INTRODUCTION

The Radiant Tube Technology Group set out to find methods of burning natural gas with increased radiant efficiency. Radiating tubes, used as inserts in fire tube systems were suggested as the suitable means for achieving that goal. Also the creation of surface burners of other shapes (eg plate burners) were to be considered.

The results of the research are that systems that use multilayered combustion surfaces can provide sufficient temperatures and hence good radiant performance. Two systems of creating the multilayer effect have been shown to give results. Both should be further investigated to prove reliability of the combustion system and the durability of the materials.

The use of a porous membrane (alumina) to divide a zone of very high temperature from premixed explosive gas has been proved. The effect of transpirational cooling has been demonstrated.

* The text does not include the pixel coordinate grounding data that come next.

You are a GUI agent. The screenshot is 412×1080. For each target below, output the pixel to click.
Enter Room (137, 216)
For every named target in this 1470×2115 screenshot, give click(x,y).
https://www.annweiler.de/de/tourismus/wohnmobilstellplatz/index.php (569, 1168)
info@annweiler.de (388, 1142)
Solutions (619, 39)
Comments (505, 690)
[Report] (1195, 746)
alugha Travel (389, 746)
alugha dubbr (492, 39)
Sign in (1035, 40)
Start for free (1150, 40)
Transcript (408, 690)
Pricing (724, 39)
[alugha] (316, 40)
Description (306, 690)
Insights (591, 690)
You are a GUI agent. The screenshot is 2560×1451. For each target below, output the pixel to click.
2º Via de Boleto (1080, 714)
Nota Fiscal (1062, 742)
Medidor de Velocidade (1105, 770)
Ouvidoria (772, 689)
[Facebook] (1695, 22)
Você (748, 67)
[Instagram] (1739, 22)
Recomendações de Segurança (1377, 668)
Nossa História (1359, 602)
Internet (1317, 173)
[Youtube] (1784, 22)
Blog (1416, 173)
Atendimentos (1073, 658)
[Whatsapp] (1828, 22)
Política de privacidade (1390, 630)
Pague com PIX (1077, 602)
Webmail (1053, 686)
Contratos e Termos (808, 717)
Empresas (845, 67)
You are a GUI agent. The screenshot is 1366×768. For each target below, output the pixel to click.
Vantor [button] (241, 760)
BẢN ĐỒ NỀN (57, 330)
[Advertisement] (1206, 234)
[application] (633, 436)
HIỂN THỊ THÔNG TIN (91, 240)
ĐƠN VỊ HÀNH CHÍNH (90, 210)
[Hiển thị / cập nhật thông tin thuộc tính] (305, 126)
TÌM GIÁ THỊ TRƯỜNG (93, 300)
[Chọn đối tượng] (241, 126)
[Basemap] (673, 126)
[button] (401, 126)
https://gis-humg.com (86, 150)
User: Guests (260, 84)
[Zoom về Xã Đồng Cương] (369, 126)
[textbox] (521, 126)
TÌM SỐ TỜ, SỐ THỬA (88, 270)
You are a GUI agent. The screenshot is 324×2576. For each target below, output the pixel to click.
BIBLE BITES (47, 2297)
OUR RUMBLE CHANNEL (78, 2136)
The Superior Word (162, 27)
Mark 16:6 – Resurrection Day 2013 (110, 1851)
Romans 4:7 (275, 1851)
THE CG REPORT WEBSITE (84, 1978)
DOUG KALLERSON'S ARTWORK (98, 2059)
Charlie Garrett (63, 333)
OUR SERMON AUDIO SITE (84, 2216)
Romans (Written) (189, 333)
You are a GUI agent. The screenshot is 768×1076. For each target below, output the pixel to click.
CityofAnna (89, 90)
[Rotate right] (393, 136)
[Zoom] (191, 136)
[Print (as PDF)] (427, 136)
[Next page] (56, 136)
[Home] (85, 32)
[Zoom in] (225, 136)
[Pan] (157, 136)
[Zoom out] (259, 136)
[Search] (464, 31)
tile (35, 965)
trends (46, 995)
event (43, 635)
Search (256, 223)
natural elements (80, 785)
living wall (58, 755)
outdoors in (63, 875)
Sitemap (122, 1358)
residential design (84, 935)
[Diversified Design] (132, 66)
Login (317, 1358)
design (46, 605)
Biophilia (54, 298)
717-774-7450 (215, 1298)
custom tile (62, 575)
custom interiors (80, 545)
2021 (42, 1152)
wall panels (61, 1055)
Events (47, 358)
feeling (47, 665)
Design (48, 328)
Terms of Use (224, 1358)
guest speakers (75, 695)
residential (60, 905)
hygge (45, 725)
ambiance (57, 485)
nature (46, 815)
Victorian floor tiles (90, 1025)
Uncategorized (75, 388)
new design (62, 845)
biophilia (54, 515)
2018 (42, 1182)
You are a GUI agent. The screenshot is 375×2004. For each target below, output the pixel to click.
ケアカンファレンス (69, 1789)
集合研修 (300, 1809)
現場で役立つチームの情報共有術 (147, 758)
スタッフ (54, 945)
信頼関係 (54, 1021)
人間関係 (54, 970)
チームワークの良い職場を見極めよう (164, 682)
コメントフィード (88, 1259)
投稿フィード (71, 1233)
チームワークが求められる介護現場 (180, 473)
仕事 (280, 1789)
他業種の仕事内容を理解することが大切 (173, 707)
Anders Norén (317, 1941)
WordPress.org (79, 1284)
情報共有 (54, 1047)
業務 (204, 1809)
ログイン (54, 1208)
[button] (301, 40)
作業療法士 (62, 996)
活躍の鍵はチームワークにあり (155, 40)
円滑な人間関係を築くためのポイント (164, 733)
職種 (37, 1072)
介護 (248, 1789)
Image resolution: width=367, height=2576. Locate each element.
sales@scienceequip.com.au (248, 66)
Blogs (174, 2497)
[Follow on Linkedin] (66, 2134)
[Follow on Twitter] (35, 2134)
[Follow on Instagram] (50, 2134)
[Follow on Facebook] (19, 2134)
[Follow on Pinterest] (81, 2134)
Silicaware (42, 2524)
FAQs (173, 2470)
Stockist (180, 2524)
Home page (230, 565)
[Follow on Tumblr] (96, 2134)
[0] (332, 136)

Materials have been selected that withstand the temperatures and provide the correct balance between conduction, emittance, radiance and reflection. By improving the geometry in which these materials are used, even better performances can be expected.

The RTT project has achieved most of its objectives. The one outstanding difficulty has been the reliability and durability of some ceramics. The internal alumina tubes used for gas distribution (sourced from the US) have been of variable quality and have not been readily available. We will look for other sources of this material (preferably in Australia) and improvements in fabrication techniques.

Although we developed techniques for cutting reticulated ceramic foam annular sections (for stress relief), we continued to have a series of structural failures. We have now ascertained a size of reticulated ceramic foam section that is stable with multiple high temperature firings. We however believe that considerable improvement in the performance in such foams could be achieved with further work on geometry and with reduced surface temperatures (and hence reduced surface temperatures) by use of higher emissivity materials. (For tubular sections, spiral cutting will be investigated.)

Their application as facets to plate burners is also being considered.

Silicon Carbide (SiC) proved to be a very interesting material, because of its high radiant emissivity and high thermal conductivity. It is intended to press on with research involving the performance of that material in a second phase of the project.

M.E.T.T.S. and its associates in RTT are looking for partners to assist with the development of candles and plates based on the research already carried out. Specifically we look to:

• Maximise the radiant efficiency of the candles and plate burners, by perfecting the 'geometry' of the second layer of ceramic. The depth and size of voids and windows in the second layer will be studied to achieve optimisation,
  
• Design structures that make use of ceramic foam sections to produce surfaces of high radiance,
  
• Improve the alumina base tube or board will be sought to produce more even gas distribution on the interlayer surface, and increased longevity of the underlying material,
  
• Reduce of thermal stress by the strategic use of higher emissivity materials to reduce temperature gradients, and
  
• Co-operate with the producers (Japanese) of the SiC material to develop alternative SiC products.